Nearly three quarters of the way into my daughter’s second year of kindergarten, I scheduled a meeting with her teacher to learn more about how things were going in the classroom. It was an enlightening experience, in more ways than one.
It’s understandable that as a child with multiple disabilities in an inclusive classroom setting, my daughter would be pulled out of class for a variety of necessary therapies. While just 20 minutes per week doesn’t seem like much in a two and a half hour day, multiplied by five days, subtracting all of the extra activities, there simply isn’t much time left available to teach and learn.
Although, a disappointing reality, this isn’t what shocked me.
During the course of this meeting, my daughter’s teacher scrambled to show me all the items that I had requested to see – math workbook, poetry folder, etc. She even offered to burn a CD of some sight word chants so we could practice them at home.
That’s when she said it.
In reference to the technological skills required to burn that CD, she said she was “retarded” when it came to those kinds of things.
Ummm. Pardon me?
I didn’t even take a breath before I called her out on it. Oh, no, no, no… please don’t use that word.
Without skipping a beat, she kept talking, throwing in a few sheepish “I’m sorry’s” along the way.
After the meeting ended, I couldn’t get that scene out of my head. The physical hurt from it wasn’t apparent until the following day – when I could barely turn my head due to the tightness in my neck.

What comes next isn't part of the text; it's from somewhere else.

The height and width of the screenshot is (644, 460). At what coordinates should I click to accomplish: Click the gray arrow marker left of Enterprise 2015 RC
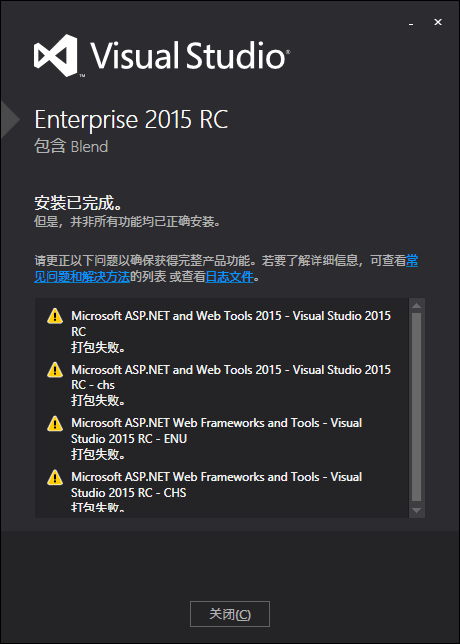(x=10, y=120)
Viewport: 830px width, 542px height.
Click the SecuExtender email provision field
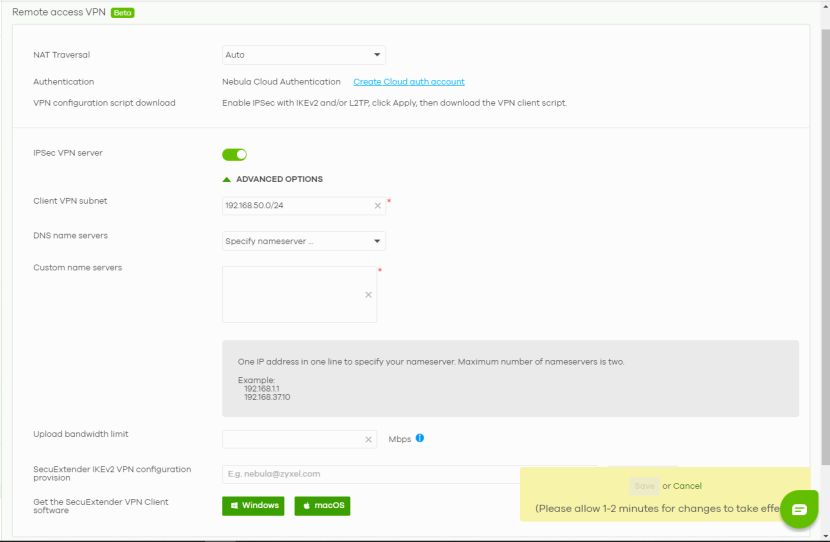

What caused the pain was the realization that this is not only my daughter’s teacher, but at least 40 other kids’ teacher as well – this year alone. How can we expect someone to teach a concept they don’t fully understand? How many children who look up to this teacher may have heard her say the R-word and believe it is acceptable because she did?
It’s been seven years since Rosa’s Law was signed. The R-word has been deemed offensive and inappropriate at the federal level and at many state levels. The Spread the Word to End the Word campaign has reached hundreds of thousands of people through social media, inviting them to take the pledge to stop using the R-word. Hollywood actors, television celebrities, and other high-profile individuals have been called out publicly for their use of the R-word.
In spite of all of these efforts, one group has been overlooked. It’s the very people on the front lines, those who are helping to bring up the next generation of people to treat each other with kindness, dignity, acceptance and respect. It’s within our communities, our neighborhoods, and our schools where we need to shift the focus our efforts on raising awareness and signing pledges to abolish the use of the R-word.
I’m sharing this experience as a means to bring awareness to the ignorance that exists within the very walls in which future generations are learning how to treat each other. I sincerely hope no other parent feels the pain of hearing their child’s teacher refer to him or herself as “retarded,” and that all school districts place a higher priority on teaching children the true meaning of Respect.